This Father’s Day will have a special glow for Steve Skrine. This weekend he turns on the lights again at his Skrine Chops restaurant in Forest Park.

Destroyed by a fire in the building after a lightning strike in the wee hours of last Sept. 2, Skrine’s place re-opens for two private parties and some catering orders on June 16. Skrine expects the restaurant to be open to the public soon afterward.

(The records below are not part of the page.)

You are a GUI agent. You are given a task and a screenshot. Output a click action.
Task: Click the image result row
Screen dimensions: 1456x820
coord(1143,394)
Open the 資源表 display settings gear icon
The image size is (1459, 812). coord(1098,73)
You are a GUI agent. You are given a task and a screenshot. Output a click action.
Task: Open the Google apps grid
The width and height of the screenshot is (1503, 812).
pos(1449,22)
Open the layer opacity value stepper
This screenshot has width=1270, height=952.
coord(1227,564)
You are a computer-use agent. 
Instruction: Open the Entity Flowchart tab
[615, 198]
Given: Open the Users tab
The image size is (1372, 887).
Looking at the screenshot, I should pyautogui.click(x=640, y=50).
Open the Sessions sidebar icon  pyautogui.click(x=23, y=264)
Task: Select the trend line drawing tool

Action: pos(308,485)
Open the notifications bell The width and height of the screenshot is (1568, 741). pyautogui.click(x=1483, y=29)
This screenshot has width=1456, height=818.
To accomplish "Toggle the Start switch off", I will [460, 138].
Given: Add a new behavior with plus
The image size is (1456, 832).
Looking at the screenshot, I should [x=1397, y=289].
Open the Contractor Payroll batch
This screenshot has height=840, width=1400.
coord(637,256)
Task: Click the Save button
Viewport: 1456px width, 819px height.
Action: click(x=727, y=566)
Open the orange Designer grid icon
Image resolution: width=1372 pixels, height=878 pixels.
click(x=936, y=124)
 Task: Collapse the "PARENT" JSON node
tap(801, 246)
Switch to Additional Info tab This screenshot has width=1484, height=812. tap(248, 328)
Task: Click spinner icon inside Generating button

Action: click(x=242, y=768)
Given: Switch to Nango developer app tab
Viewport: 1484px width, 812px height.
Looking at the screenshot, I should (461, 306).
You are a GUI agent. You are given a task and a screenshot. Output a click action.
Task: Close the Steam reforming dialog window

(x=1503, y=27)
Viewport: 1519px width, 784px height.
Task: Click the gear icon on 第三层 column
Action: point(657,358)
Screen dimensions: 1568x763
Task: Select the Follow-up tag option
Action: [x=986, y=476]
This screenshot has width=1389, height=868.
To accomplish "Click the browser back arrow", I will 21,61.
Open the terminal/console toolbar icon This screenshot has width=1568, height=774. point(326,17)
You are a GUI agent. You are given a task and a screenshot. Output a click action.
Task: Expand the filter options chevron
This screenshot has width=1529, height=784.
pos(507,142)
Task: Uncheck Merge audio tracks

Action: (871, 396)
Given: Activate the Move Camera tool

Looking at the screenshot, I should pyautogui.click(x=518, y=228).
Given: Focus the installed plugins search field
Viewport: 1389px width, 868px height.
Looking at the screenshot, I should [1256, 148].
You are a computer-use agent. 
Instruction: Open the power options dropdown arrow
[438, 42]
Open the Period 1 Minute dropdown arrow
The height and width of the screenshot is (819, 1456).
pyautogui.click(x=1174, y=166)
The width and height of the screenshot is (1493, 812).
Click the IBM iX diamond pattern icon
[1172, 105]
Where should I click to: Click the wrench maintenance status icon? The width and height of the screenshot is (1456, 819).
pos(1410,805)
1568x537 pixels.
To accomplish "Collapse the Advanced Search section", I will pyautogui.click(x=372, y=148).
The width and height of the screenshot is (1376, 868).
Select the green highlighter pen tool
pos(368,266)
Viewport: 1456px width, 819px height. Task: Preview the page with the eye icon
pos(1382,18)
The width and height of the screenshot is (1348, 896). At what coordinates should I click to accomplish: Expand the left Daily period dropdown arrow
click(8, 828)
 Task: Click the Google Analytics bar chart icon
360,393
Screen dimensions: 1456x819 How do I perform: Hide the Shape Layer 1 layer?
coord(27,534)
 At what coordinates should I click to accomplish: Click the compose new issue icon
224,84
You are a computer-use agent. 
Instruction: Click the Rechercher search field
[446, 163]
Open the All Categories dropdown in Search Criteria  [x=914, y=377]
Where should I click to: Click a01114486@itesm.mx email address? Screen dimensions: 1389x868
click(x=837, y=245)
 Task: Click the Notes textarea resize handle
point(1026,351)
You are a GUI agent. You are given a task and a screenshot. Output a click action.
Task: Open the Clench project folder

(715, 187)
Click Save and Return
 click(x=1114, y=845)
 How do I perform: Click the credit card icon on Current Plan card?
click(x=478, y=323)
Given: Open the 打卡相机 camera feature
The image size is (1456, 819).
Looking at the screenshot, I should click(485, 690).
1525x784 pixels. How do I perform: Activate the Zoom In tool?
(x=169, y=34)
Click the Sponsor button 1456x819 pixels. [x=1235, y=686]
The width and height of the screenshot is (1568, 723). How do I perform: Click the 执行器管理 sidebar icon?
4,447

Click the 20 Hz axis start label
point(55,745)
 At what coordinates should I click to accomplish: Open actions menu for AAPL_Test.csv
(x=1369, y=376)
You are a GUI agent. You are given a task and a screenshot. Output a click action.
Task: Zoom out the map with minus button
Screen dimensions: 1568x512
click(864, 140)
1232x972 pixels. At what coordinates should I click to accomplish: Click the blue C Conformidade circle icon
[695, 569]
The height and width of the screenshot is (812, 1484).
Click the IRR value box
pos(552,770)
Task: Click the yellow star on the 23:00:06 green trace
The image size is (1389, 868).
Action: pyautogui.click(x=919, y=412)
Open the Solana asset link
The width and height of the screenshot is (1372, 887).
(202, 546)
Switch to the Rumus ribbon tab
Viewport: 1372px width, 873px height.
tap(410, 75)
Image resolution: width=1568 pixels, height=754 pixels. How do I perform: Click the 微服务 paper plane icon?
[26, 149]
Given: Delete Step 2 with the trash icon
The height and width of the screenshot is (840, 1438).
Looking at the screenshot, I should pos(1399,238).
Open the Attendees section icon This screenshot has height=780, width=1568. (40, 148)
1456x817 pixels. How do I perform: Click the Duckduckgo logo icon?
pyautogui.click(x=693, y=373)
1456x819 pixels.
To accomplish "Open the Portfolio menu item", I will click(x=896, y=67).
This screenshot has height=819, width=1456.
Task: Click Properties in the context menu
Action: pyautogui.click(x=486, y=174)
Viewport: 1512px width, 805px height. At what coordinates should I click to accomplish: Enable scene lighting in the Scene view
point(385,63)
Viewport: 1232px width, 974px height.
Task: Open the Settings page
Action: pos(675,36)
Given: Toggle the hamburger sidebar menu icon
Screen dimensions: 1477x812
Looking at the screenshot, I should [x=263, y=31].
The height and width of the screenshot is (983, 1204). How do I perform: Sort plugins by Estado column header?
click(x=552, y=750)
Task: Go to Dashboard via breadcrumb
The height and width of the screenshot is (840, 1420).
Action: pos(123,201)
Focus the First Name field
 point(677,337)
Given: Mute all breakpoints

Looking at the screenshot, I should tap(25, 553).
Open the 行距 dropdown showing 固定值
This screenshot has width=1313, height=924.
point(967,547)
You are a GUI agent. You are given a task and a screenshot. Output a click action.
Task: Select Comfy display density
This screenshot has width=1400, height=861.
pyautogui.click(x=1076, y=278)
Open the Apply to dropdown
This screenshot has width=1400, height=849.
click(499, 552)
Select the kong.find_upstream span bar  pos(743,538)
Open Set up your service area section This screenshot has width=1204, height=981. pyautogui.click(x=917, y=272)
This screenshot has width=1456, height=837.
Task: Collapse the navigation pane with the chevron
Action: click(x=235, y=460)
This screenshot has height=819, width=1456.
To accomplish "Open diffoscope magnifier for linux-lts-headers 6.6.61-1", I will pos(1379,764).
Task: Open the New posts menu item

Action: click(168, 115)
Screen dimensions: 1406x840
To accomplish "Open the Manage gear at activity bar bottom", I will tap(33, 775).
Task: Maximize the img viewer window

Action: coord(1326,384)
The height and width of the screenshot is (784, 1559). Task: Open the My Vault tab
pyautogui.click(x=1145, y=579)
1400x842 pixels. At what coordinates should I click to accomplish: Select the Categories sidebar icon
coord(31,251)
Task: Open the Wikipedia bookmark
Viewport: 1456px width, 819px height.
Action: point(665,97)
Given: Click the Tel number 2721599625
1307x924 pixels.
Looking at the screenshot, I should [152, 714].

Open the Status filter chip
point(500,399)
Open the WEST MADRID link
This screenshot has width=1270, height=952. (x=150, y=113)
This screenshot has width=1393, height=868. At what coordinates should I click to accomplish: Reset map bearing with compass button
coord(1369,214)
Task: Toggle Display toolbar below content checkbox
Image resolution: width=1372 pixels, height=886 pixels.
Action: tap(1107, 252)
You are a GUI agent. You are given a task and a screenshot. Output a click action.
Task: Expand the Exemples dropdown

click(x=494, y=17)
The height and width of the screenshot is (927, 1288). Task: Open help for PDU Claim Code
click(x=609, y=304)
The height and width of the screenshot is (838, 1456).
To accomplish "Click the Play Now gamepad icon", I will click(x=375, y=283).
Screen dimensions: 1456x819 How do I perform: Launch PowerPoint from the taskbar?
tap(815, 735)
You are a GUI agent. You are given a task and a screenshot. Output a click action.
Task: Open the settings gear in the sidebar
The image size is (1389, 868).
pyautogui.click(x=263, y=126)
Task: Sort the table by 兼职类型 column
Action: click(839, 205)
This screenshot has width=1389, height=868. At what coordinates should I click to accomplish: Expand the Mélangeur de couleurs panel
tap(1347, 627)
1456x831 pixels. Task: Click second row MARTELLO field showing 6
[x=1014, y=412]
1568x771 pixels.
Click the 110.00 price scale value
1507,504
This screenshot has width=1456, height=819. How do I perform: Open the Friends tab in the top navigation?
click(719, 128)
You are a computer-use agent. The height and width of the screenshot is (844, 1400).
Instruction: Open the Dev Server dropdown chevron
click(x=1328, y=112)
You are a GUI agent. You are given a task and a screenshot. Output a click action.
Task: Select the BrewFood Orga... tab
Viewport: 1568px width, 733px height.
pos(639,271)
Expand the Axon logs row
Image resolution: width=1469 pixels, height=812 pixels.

And fittingly, Skrine notes, it was his father-in-law, Forest Park resident Thomas McNamara, who originally encouraged him to open his first shop in the Loop in 2004. The Forest Park place followed in 2005.

Job recovery

Skrine and his wife, Mary Rita, have led a grueling — but gratifying — recovery operation. “We never took a day off,” he said. “The biggest challenge was being without my job, being without my passion. Not cooking for customers every day was difficult. It was also very hard to listen to the same questions and suggestions over and over again each day. I was beginning to feel like Bill Murray in ‘Groundhog Day.’ ”

Unlike Murray’s character, Skrine could envision his goal. He reclaimed a grill that survived the fire and has re-created the north woods Wisconsin interior of his pre-fire restaurant using salvaged wood from a late 19th century barn that had collapsed in Reedsburg, Wis.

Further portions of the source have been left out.